What if you threw a Crisis and nobody came? That pretty much sums up the final issue of Outsiders, one of the most brazenly confusing comics I’ve ever read. I never covered the last issue because it was also a headscratcher, one I gave the benefit of the doubt. Surely the double-sized final issue would make sense of things?
So, in the last few months we learned that the DCU Outsiders’ female Drummer was actually Jakita Wagner of the Wildstorm Universe’s Planetary organisation. Last issue she turned on more recent associates Batwoman Kate Kane, Luke Fox and dad Lucius Fox as she used the Carrier – the Authority’s multiversal-traversing spaceship – to try to bring back her lost reality.
This issue the carrier, embodied as a silver lady, turns on Jakita and gives her peeks into (possible?) futures.
First that of Lucius.

Then Luke.

Then Kate.

For those about to die…. forget it, the Carrier’s plucking you out of time and giving you a big opportunity.

Write a better ending! Did anyone tell that to Jackson Lanzing and Collin Kelly who scripted this guff? I like DC metafiction as much as the next fan of Animal Man, but it has to make some kind of internal sense. How can Jakita, then the Carrier, then Luke, Lucius and Kate pull the strings of reality? If we’re in some kind of wishing space where the person with the most willpower gets to decide what reality is, just say so. I can take nuttiness, but put some effort into it!

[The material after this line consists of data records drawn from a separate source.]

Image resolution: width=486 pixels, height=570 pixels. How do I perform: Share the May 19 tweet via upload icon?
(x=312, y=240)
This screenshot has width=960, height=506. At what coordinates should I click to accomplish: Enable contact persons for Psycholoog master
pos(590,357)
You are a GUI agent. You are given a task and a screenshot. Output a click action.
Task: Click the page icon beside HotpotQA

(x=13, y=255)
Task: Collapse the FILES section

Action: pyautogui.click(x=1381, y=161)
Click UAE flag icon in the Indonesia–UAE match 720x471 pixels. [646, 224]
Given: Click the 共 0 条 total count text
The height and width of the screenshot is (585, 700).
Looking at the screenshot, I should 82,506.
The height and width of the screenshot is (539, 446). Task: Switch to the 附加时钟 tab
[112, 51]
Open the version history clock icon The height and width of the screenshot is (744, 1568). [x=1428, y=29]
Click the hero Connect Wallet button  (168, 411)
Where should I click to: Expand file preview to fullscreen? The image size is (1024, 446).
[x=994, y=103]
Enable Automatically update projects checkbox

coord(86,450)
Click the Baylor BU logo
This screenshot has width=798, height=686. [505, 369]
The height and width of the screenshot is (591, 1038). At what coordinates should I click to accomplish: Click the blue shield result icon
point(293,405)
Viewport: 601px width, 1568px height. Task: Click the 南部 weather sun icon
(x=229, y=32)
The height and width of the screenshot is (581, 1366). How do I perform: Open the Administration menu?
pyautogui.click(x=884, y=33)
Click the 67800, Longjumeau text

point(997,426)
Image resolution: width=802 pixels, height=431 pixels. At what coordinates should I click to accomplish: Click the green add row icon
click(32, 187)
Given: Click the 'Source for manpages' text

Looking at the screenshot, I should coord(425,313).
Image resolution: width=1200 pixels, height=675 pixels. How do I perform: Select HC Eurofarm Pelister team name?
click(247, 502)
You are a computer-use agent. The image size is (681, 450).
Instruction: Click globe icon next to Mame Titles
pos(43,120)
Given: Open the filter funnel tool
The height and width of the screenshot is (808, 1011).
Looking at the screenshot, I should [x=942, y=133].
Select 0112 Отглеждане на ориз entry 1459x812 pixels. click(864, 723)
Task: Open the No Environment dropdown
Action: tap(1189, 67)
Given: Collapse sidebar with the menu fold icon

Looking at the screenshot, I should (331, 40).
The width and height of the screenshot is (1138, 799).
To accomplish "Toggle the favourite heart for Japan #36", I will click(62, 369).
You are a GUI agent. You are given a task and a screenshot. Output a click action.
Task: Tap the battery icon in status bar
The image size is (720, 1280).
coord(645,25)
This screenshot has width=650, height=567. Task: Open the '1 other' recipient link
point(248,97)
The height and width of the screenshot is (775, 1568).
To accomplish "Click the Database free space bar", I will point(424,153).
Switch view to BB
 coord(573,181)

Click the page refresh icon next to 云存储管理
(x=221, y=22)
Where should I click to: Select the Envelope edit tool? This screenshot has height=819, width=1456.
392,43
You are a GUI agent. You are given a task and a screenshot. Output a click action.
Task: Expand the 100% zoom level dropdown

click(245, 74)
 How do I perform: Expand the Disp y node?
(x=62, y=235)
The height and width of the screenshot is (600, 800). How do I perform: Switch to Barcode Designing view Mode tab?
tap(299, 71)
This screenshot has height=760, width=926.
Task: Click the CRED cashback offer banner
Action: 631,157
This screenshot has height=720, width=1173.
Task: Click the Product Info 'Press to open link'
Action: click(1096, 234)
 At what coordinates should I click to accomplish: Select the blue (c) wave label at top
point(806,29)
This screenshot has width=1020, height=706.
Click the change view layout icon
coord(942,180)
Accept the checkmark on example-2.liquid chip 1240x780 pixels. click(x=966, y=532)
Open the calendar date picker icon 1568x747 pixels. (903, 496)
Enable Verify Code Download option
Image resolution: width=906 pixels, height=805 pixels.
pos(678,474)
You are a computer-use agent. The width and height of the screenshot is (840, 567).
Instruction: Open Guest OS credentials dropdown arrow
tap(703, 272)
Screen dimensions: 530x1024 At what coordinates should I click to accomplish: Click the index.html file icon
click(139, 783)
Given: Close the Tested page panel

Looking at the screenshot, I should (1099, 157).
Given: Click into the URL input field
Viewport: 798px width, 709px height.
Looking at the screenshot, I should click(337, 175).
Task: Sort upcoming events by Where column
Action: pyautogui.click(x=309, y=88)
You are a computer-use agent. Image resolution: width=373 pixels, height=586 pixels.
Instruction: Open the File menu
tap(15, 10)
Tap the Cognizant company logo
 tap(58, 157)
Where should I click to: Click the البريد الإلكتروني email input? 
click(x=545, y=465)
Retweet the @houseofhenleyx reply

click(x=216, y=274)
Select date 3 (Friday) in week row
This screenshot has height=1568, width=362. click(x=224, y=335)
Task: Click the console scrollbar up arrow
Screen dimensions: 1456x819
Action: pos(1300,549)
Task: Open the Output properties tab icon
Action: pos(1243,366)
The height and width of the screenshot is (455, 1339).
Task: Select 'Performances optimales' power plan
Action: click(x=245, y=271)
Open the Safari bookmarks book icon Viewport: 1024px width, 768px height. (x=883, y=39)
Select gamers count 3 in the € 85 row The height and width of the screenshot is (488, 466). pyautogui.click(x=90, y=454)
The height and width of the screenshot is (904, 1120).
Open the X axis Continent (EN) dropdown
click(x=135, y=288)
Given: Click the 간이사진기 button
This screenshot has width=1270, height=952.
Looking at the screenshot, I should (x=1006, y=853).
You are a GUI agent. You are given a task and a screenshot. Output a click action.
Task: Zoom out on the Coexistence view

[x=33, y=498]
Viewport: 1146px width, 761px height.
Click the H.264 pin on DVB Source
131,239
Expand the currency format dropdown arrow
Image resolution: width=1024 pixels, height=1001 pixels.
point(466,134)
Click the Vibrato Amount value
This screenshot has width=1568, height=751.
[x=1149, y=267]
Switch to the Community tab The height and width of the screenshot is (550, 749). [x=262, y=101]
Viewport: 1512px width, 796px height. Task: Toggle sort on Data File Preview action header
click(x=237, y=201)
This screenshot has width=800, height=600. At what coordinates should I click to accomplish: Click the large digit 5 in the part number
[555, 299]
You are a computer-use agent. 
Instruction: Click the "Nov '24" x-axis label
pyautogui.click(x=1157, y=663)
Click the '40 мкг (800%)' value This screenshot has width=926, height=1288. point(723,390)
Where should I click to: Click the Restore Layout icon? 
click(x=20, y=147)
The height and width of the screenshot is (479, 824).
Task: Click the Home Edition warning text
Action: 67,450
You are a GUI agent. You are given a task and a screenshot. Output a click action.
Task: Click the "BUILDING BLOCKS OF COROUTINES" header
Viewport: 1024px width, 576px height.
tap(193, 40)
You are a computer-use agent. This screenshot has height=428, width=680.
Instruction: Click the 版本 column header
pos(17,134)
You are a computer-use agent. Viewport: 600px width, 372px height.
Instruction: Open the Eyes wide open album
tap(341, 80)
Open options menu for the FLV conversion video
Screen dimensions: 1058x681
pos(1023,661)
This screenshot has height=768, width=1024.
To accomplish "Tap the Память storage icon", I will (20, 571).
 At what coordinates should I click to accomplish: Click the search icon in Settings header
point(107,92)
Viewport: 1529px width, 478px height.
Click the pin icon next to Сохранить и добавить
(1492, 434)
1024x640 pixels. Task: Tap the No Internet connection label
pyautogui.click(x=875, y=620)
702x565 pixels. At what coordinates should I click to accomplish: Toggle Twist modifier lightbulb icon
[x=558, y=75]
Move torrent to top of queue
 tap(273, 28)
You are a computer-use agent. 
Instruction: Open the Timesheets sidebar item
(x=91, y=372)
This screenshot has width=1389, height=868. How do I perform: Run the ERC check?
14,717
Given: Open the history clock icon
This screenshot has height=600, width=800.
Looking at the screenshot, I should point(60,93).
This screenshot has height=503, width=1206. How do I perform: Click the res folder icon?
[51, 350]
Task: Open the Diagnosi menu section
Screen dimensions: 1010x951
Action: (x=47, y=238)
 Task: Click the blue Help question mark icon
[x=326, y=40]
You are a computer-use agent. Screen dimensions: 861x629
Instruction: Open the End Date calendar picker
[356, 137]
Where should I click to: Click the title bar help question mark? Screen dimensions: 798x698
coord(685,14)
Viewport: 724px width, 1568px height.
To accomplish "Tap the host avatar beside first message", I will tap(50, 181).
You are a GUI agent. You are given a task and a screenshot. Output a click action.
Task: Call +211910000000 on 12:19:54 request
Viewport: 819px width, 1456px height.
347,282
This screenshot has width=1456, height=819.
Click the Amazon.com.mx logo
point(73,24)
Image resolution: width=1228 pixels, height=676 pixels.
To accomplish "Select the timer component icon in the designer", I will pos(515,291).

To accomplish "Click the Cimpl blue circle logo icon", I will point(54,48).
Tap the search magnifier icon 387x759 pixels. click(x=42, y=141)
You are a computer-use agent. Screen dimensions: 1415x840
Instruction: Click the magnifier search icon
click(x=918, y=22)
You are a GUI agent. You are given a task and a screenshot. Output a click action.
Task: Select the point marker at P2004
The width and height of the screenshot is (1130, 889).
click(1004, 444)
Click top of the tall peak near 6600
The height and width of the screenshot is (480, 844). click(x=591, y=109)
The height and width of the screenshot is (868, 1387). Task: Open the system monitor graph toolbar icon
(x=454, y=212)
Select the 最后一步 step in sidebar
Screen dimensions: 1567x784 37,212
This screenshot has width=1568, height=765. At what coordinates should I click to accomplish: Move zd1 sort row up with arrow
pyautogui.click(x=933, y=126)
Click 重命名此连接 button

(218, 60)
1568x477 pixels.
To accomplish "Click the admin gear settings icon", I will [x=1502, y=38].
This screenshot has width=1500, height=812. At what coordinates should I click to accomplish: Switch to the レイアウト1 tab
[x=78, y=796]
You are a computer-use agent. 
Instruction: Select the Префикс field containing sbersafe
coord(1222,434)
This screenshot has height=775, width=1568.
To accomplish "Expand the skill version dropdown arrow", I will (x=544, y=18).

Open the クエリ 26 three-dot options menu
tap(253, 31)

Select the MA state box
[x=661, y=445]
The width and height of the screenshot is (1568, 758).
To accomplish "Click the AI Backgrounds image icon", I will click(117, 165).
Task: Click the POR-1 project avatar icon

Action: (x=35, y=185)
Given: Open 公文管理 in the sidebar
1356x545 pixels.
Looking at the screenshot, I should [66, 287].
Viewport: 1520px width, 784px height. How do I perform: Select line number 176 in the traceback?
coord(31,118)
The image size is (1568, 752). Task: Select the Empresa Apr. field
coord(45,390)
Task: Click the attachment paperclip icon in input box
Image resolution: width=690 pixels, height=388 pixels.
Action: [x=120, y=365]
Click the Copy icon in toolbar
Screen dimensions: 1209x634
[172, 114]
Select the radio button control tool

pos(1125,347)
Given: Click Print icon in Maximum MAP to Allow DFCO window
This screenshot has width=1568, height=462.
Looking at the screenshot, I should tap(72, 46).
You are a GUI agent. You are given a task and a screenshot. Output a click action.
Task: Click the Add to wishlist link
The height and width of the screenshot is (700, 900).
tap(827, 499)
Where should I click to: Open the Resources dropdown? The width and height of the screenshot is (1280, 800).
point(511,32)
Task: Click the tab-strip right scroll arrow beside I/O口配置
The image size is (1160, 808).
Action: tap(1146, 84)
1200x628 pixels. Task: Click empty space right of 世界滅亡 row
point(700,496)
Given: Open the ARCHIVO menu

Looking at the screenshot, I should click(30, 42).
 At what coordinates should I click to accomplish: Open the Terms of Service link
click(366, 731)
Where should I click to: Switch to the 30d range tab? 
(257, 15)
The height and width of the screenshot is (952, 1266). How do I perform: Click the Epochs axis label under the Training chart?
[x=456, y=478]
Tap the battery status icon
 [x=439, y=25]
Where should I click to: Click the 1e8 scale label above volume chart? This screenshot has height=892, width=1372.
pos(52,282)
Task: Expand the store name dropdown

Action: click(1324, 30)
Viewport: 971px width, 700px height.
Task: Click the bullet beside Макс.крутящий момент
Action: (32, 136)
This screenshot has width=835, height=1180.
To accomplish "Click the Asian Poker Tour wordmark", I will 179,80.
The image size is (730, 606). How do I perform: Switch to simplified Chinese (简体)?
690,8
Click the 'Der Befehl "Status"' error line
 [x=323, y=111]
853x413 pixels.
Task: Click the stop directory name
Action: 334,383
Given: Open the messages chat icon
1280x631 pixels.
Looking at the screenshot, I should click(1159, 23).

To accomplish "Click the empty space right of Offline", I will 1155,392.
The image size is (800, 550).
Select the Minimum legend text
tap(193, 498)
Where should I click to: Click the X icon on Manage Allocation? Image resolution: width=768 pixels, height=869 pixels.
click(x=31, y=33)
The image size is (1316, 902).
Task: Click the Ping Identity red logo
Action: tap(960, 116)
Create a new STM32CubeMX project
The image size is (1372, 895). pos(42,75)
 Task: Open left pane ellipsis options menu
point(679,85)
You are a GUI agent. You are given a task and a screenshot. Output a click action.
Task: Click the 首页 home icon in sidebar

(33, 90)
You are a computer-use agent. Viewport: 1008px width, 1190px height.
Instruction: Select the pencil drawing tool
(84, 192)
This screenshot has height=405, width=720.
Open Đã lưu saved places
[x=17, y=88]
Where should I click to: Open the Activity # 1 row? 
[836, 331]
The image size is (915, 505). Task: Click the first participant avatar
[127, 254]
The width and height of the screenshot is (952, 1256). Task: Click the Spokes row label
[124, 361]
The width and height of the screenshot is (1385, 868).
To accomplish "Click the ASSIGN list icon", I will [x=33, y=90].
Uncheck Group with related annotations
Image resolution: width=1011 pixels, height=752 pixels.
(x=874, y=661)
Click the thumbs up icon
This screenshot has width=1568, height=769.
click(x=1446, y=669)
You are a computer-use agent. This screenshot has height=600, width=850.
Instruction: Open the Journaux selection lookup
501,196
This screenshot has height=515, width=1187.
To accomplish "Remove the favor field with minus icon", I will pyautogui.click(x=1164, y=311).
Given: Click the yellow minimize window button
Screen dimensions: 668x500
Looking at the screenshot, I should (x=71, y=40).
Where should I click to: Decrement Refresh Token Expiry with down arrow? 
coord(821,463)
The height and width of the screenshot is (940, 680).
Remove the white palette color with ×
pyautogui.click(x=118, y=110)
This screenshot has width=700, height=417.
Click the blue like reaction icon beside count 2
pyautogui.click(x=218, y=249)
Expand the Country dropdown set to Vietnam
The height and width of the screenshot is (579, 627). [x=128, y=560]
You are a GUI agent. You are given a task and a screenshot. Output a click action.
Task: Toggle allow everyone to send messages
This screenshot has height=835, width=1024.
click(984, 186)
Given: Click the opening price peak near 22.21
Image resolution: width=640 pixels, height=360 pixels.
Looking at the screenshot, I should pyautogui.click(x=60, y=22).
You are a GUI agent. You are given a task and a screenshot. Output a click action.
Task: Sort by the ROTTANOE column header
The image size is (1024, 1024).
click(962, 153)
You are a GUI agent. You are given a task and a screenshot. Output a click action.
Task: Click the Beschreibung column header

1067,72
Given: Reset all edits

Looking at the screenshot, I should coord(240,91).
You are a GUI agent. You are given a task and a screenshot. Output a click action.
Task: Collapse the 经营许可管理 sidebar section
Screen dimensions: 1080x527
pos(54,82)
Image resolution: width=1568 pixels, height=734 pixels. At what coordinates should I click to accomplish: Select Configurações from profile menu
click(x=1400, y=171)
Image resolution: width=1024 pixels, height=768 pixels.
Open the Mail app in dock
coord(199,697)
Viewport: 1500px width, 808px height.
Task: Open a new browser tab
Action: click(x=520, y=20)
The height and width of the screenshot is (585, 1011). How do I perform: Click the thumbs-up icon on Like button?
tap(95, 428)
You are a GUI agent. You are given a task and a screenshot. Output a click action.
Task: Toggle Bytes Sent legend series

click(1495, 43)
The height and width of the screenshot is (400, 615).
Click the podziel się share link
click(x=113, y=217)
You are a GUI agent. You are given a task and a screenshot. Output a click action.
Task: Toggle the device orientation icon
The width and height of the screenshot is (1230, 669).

Anyway, cue fighting, talking, Jakita being persuaded to bring back the DCU and a two-month jump ahead in which we see that Luke may be renaming his gang of Outsiders, The Authority. As for Jakita, she’s in some cosmic library enjoying a Planetary trade paperback. ‘End.’
Or not, as that’s the entire message of this comic, so far as I can gather – characters and books come and characters and books go, but they always come back.
I’ll be fine if this series never comes back; I’ve given some issues good reviews, but as it’s gone on it’s become more and more confusing, daring the reader to admit they haven’t a Scooby as to what’s going on. Well, I admit it, I get the macro-picture – Jakita tries to rewrite the DCU into the Wildstorm reality, and fails, but she’s finally OK with that – but the details? Forget it. I don’t understand Lucius or Kate or Luke in this series. I don’t understand why the Usual Gang of Superheroes didn’t show up to help out. I don’t see why writers keep trying to make Wildstorm happen within the DC Universe.
I do know that illustrator Robert Carey and colourist Valentina Taddeo produced some attractive visuals. The compositions and tones hinted at a story I couldn’t find. Tom Napolitano’s letters were champion, the chunky Carrier font a standout. And the cover by artist Roger Cruz and Adriano Lucas promises a lot more than the comic delivers.
So, who wants to tell me what I missed?
Sadly I have to agree! I thought around the middle of the series there was some goo stuff and had been ready for some metafictional ending, but a metafictional ending has to comment on something (like the Doomsday clock stuff about Supes being the heart of the universe). We seemed to be edging towards it with the stuff about Bat-stuff overwhelming narratives and the need to break from that, but then we took this weird sharp turn.
The Jakita is Drummer revelation would have landed better if they hadn’t whitewashed her, but even then, why would she hide her identity on a world that doesn’t know of her? And Elijah certainly wouldn’t have been down with her destroying things – she was the wrong character for this.
Kate never sat well in the book, and we didn’t really learn much about why she was there, is the idea that she’s a better version of Jakita?, which again makes me wonder what the original pitch was, because I feel like this wasn’t it, and whether that would have worked any better. In my head there’s a version of this where they explore forgotten bits of the various universes that comprise the current DC universe but that was obviously expecting too much.
This is one of those things that happens too much in comics nowadays. There are plenty of villains, so why do we have to keep having heroes going bonkers for some reason? And why was it so easy for Jakita to destroy the universe?
What makes me very sad is that I used to love a lot of the Wildstorm books but no one now seems to know what to do with them now. The WildCATs revival was similarly weird and not built to appeal to a wide audience.
Stu
LikeLiked by 1 person
You must be spot on, Stu, this reads like a series that is not the series it was meant to be. When it was announced it definitely sounded like the Outsiders would be travelling all over the DCM, they’d be outside any particular Earth. I wonder if, as plans for Absolute Power firmed up, what with Amanda tinkering with parallel worlds, it was decided that direction had to be blocked off. It’s a shame, this series had so much potential.